A popular way to evaluate attributions is to assess alignment with human judgment, but models and humans can reach the same prediction while using entirely different reasoning. An example could be the feature attribution of a cancer prediction model to scientific knowledge, since even a well-performing model may rely on a different set of features.
Another common approach successively removes features with the highest attribution values and evaluates certain metrics.

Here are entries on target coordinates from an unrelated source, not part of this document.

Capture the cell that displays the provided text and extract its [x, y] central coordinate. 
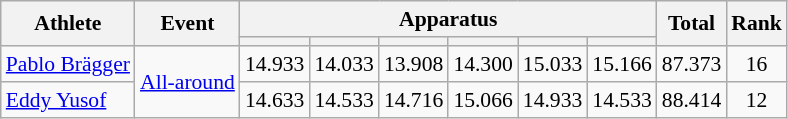
14.300 [482, 64]
Pablo Brägger [68, 64]
14.716 [414, 100]
Rank [756, 24]
12 [756, 100]
15.166 [622, 64]
Event [188, 24]
14.633 [274, 100]
13.908 [414, 64]
14.033 [344, 64]
Apparatus [448, 19]
15.066 [482, 100]
All-around [188, 82]
Eddy Yusof [68, 100]
Total [692, 24]
88.414 [692, 100]
87.373 [692, 64]
16 [756, 64]
15.033 [552, 64]
Athlete [68, 24]
Find where the given text appears and provide that cell's center as [x, y] coordinate. 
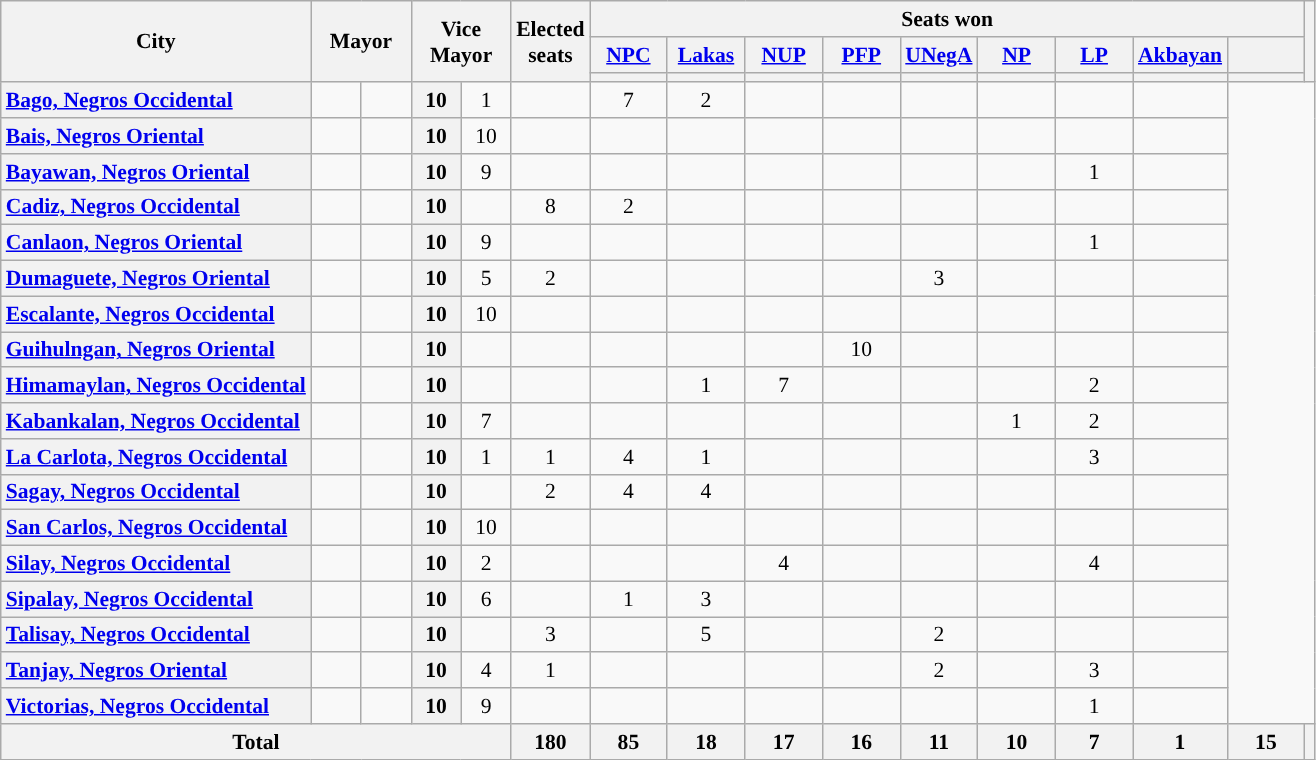
LP [1094, 55]
Guihulngan, Negros Oriental [156, 350]
Cadiz, Negros Occidental [156, 207]
Akbayan [1180, 55]
Silay, Negros Occidental [156, 564]
City [156, 42]
Dumaguete, Negros Oriental [156, 279]
18 [706, 742]
NPC [629, 55]
Lakas [706, 55]
San Carlos, Negros Occidental [156, 528]
Canlaon, Negros Oriental [156, 243]
Escalante, Negros Occidental [156, 314]
PFP [861, 55]
Seats won [948, 19]
8 [550, 207]
85 [629, 742]
NP [1017, 55]
Himamaylan, Negros Occidental [156, 386]
Victorias, Negros Occidental [156, 706]
16 [861, 742]
Kabankalan, Negros Occidental [156, 421]
Bais, Negros Oriental [156, 136]
Electedseats [550, 42]
Bayawan, Negros Oriental [156, 172]
Sagay, Negros Occidental [156, 492]
Vice Mayor [461, 42]
6 [486, 599]
Mayor [361, 42]
17 [784, 742]
La Carlota, Negros Occidental [156, 457]
Total [256, 742]
UNegA [939, 55]
Bago, Negros Occidental [156, 101]
Talisay, Negros Occidental [156, 635]
11 [939, 742]
NUP [784, 55]
15 [1266, 742]
Tanjay, Negros Oriental [156, 671]
Sipalay, Negros Occidental [156, 599]
180 [550, 742]
From the cell containing the given text, extract its center point as (x, y) coordinate. 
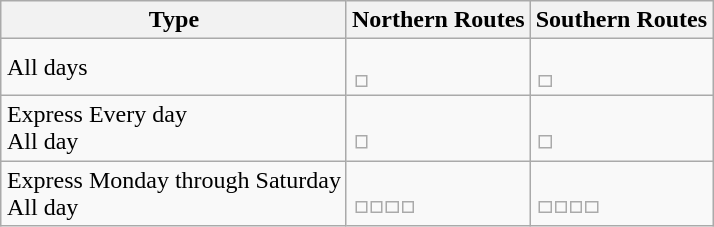
Southern Routes (621, 20)
Express Monday through SaturdayAll day (174, 192)
All days (174, 68)
Express Every dayAll day (174, 128)
Northern Routes (438, 20)
Type (174, 20)
Locate the cell with the specified text and output its (X, Y) center coordinate. 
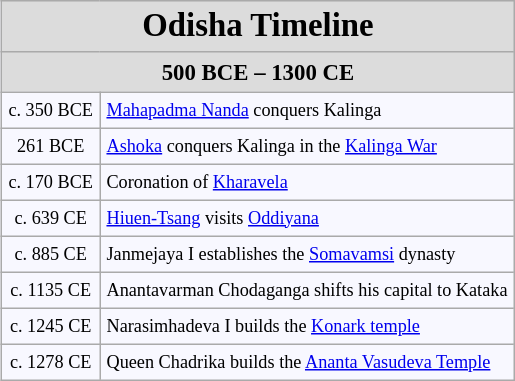
Odisha Timeline (258, 26)
Ashoka conquers Kalinga in the Kalinga War (308, 146)
c. 639 CE (51, 218)
261 BCE (51, 146)
Narasimhadeva I builds the Konark temple (308, 326)
c. 1245 CE (51, 326)
c. 170 BCE (51, 182)
c. 1278 CE (51, 362)
500 BCE – 1300 CE (258, 71)
c. 350 BCE (51, 110)
c. 885 CE (51, 254)
Coronation of Kharavela (308, 182)
Janmejaya I establishes the Somavamsi dynasty (308, 254)
Mahapadma Nanda conquers Kalinga (308, 110)
Queen Chadrika builds the Ananta Vasudeva Temple (308, 362)
Anantavarman Chodaganga shifts his capital to Kataka (308, 290)
Hiuen-Tsang visits Oddiyana (308, 218)
c. 1135 CE (51, 290)
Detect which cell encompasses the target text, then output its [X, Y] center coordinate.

The first metric is model prediction change. These evaluations do not account for nonlinear interactions. For example, if the model learns an OR function of two features and both are active in an instance; the evaluation will incorrectly deem whichever feature was removed first to be useless as its removal does not affect the prediction.
The second metric is model retraining performance. It fails when the retrained model can rely on different features while still achieving the same accuracy. For example, a model might achieve some accuracy by using only feature x1. If a retrained model using only x2 achieves the same accuracy, the evaluation framework would falsely reject the ground truth attribution on x1 due to the same re-training accuracy.